Erläutern Sie anhand des Forenbeitrags zum Asus P7P55D, wann sich der Rechner laut Verfasser überhaupt noch starten lässt und was nach einem Neustart geschieht.

■ AUSZUG ■
========================

# Probleme mit Asus P7P55D



## rebornrexx (16. Mai 2010)

Hallo

ich habe seit kurzen ein Problem mit meinen PC:

Asus P7P55D (mit neusten BIOS)
Intel i5 750
G.Skill F312800Cl8D 4GB
CPU Lüfter Akasa Nero
Nvidia 8500 Gt (passive Kühlung ca. 2 Jahre alt)
Netzteil Enermax 750W molares System
Neue Festplatte 500GB Samsung

Jetzt zu meinem Problem, ich habe mir vor ca. 3-4 Monaten ein neuen Pc zusammengebaut. Von diesem Tag bis vor 2 Tagen lief er ganz flüssig. Aber Plötzlich ging er von heute auf morgen gar nicht mehr an. Ich habe nix am System oder am Bios geändert. Es kommt beim Start des Pc einfach nur ein schwarzer Bildschirm. Das Komische ist das man dem Pc nach ca 1 Stunde einmal ganz normal starten kann. Wenn dann der Pc hochgefahren ist, erkennt er meine Grafikkarte nicht und die Chipset Driver. Bei einem Neustart fährt der Pc dann auch nicht mehr hoch bis zur nässten Stunde.

========================

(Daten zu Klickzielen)

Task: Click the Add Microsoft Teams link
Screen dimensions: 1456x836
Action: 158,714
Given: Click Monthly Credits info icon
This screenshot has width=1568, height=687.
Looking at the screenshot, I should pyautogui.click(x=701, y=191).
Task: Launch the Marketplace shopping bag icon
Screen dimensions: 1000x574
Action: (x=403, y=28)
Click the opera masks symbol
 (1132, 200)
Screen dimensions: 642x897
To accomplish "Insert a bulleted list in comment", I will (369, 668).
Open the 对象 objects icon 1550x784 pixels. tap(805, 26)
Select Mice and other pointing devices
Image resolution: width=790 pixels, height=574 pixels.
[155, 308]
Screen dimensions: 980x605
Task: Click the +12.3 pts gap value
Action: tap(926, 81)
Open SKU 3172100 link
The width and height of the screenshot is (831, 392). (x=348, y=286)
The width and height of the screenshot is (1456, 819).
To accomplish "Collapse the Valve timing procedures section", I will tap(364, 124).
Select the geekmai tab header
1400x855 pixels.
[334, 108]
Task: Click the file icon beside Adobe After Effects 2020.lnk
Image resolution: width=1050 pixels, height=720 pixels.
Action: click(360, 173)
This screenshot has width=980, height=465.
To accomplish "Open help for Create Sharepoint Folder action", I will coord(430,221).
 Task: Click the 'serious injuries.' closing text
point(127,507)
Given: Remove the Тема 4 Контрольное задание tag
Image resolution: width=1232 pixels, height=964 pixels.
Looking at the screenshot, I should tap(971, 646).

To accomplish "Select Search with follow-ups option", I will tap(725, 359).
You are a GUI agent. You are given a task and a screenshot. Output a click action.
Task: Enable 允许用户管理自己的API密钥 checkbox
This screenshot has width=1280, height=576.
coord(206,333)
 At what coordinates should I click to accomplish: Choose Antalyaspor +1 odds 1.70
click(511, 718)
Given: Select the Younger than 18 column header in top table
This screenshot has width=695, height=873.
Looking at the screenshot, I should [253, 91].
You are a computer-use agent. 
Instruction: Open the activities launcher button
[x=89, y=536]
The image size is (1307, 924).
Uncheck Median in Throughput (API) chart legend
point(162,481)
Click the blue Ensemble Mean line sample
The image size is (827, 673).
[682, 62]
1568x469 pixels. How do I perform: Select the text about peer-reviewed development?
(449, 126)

========================

■ LÖSUNG DER AUFGABE ■
Sonst erscheint beim Start nur ein schwarzer Bildschirm, doch nach etwa einer Stunde lässt sich der PC einmal ganz normal starten. Nach einem Neustart fährt er bis zur nächsten Stunde nicht mehr hoch.